» TASK GOAL:
The records are to be restated in their entirety, word for word.

Start of DATA EXTRACT

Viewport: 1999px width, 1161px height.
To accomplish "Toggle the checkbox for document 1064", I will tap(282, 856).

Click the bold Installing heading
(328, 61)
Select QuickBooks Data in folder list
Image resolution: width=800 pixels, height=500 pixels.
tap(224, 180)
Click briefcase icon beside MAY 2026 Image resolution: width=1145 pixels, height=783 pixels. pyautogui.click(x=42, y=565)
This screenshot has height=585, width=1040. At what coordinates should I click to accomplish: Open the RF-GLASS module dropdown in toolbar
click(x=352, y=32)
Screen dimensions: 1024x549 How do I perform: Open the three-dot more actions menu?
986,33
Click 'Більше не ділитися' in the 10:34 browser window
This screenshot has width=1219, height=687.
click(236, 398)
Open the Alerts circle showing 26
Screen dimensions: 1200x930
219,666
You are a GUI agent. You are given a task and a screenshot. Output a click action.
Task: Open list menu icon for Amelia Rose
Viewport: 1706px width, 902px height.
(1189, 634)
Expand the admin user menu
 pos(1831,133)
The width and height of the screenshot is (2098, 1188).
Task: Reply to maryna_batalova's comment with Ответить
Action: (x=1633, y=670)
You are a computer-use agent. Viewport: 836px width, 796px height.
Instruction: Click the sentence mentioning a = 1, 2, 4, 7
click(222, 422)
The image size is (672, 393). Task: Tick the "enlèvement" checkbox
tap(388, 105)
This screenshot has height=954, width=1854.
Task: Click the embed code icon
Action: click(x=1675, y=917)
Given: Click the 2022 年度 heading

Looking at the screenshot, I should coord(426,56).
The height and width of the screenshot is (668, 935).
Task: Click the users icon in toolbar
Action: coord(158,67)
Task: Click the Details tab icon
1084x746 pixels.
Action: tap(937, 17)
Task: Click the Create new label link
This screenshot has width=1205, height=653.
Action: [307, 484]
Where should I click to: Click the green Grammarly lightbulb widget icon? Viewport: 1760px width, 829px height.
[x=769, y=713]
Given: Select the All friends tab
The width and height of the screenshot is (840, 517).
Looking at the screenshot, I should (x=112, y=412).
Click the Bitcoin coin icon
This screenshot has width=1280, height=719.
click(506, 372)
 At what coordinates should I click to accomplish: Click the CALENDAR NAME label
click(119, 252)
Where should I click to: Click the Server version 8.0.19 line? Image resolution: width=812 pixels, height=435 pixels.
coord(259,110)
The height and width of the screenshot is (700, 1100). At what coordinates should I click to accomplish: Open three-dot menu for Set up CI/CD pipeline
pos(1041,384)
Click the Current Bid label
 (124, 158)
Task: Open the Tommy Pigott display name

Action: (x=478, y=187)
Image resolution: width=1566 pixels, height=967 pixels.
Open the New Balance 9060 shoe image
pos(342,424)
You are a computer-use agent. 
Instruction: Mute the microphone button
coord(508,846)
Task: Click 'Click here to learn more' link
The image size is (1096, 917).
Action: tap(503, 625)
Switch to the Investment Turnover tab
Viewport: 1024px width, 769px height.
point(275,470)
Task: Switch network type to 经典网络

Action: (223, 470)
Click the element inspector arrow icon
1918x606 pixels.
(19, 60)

End of DATA EXTRACT

» SOLUTION TO THE EXERCISE:
Viewport: 1999px width, 1161px height.
To accomplish "Toggle the checkbox for document 1064", I will tap(282, 856).

Click the bold Installing heading
(328, 61)
Select QuickBooks Data in folder list
Image resolution: width=800 pixels, height=500 pixels.
tap(224, 180)
Click briefcase icon beside MAY 2026 Image resolution: width=1145 pixels, height=783 pixels. pyautogui.click(x=42, y=565)
This screenshot has height=585, width=1040. At what coordinates should I click to accomplish: Open the RF-GLASS module dropdown in toolbar
click(x=352, y=32)
Screen dimensions: 1024x549 How do I perform: Open the three-dot more actions menu?
986,33
Click 'Більше не ділитися' in the 10:34 browser window
This screenshot has width=1219, height=687.
click(236, 398)
Open the Alerts circle showing 26
Screen dimensions: 1200x930
219,666
You are a GUI agent. You are given a task and a screenshot. Output a click action.
Task: Open list menu icon for Amelia Rose
Viewport: 1706px width, 902px height.
(1189, 634)
Expand the admin user menu
 pos(1831,133)
The width and height of the screenshot is (2098, 1188).
Task: Reply to maryna_batalova's comment with Ответить
Action: (x=1633, y=670)
You are a computer-use agent. Viewport: 836px width, 796px height.
Instruction: Click the sentence mentioning a = 1, 2, 4, 7
click(222, 422)
The image size is (672, 393). Task: Tick the "enlèvement" checkbox
tap(388, 105)
This screenshot has height=954, width=1854.
Task: Click the embed code icon
Action: click(x=1675, y=917)
Given: Click the 2022 年度 heading

Looking at the screenshot, I should coord(426,56).
The height and width of the screenshot is (668, 935).
Task: Click the users icon in toolbar
Action: coord(158,67)
Task: Click the Details tab icon
1084x746 pixels.
Action: tap(937, 17)
Task: Click the Create new label link
This screenshot has width=1205, height=653.
Action: [307, 484]
Where should I click to: Click the green Grammarly lightbulb widget icon? Viewport: 1760px width, 829px height.
[x=769, y=713]
Given: Select the All friends tab
The width and height of the screenshot is (840, 517).
Looking at the screenshot, I should (x=112, y=412).
Click the Bitcoin coin icon
This screenshot has width=1280, height=719.
click(506, 372)
 At what coordinates should I click to accomplish: Click the CALENDAR NAME label
click(119, 252)
Where should I click to: Click the Server version 8.0.19 line? Image resolution: width=812 pixels, height=435 pixels.
coord(259,110)
The height and width of the screenshot is (700, 1100). At what coordinates should I click to accomplish: Open three-dot menu for Set up CI/CD pipeline
pos(1041,384)
Click the Current Bid label
 (124, 158)
Task: Open the Tommy Pigott display name

Action: (x=478, y=187)
Image resolution: width=1566 pixels, height=967 pixels.
Open the New Balance 9060 shoe image
pos(342,424)
You are a computer-use agent. 
Instruction: Mute the microphone button
coord(508,846)
Task: Click 'Click here to learn more' link
The image size is (1096, 917).
Action: tap(503, 625)
Switch to the Investment Turnover tab
Viewport: 1024px width, 769px height.
point(275,470)
Task: Switch network type to 经典网络

Action: (223, 470)
Click the element inspector arrow icon
1918x606 pixels.
(19, 60)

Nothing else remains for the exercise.